Black Immigrant Daily News
The Public Prosecution Service in Suriname Tuesday demanded that former president and military strongman, Desi Bouterse, be jailed for 20 years for complicity in the murder of 15 men on December 8, 1982.
Acting Attorney General, Carmen Rasam, said that Bouterse must be held responsible for the murders and that enough evidence had been provided during the trial.
Bouterse had been sentenced to 20 years in jail for his involvement in the murders of political opponents by his then-military government.
In August 2021, the Court Martial of Suriname upheld the 2019 military court ruling of a 20-year jail term on Bouterse following a trial that had been going on for several years.
In 2017, Bouterse along with 23 co-defendants had appeared in the Military Court after the Court of Justice had earlier rejected a motion to stop the trial.
The former military officers and civilians had been charged with the December 8, 1982, murders of the 15 men that included journalists, military officers, union leaders, lawyers, businessmen, and university lecturers.
The prosecution had alleged that the men were arrested on the nights of December 7 and 8 and transferred to Fort Zeelandia, the then headquarters of the Surinamese National Army.
They said the men were tortured and summarily executed.
Earlier this month, attorney Irvin Kanhai, who is also representing Iwan Dijksteel, Stephanus Dendoe, Benny Brondenstein and Ernst Geffery, challenged the objectivity of the military judge, Colonel Dennis Kamperveen, claiming that one of the victims, Andr? Kamperveen and the judge, have a common grandfather.
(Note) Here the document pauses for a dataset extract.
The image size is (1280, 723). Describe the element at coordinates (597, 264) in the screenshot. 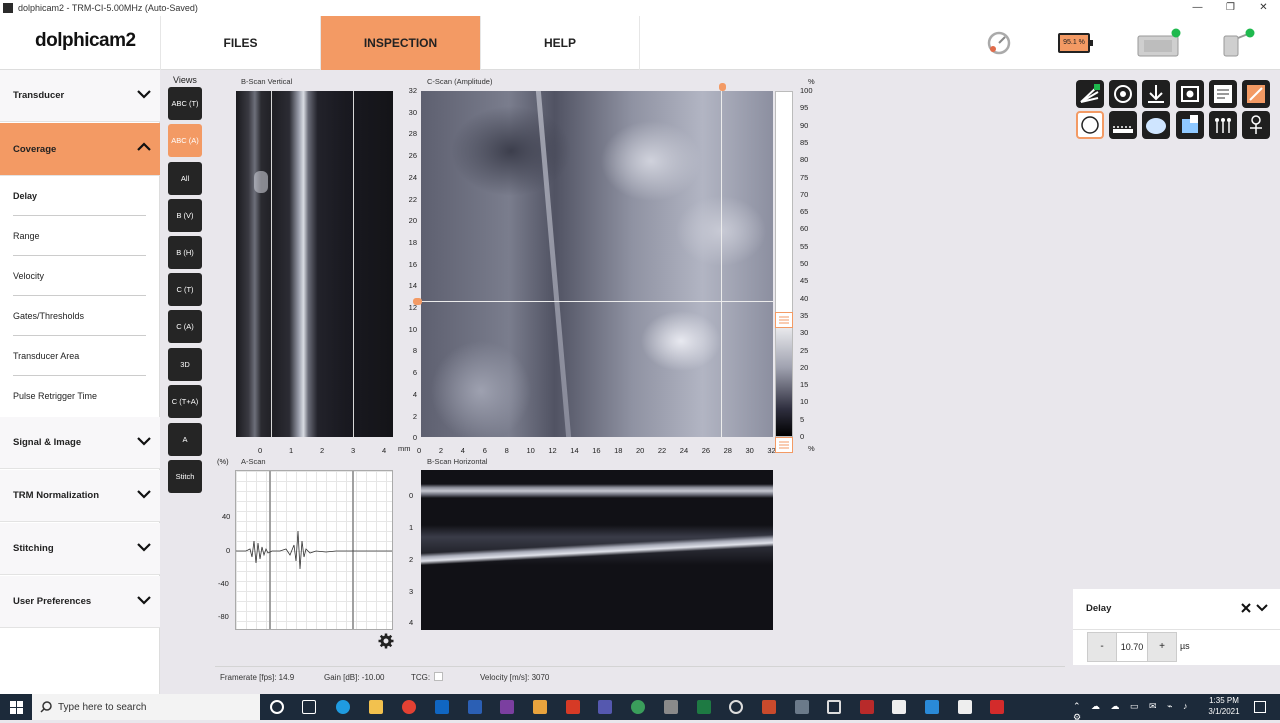

I see `cscan-image` at that location.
The men are challenging their 10-year jail term.
But, the Public Prosecution Service argued that it had no need to hear witnesses during the appeal process, reiterating its call for Bouterse, 77, who led Suriname during the 1980s as head of a military government and de facto leader, to be arrested and given his unconditional prison sentence.
Bouterse took office as president in 2010, following a democratic election and was elected for another term in 2015.
During the trial by the court-martial, the military judge said that Bouterse had acted as God and decided about life and death.
But, Bouterse had argued during the trial that he was not present at the fort when the men were shot.
Before the start of the hearing on Tuesday, Bouterse said that he is not concerned about the matter, telling reporters he had “other things” on his mind that is giving him a headache, including the current situation in the country.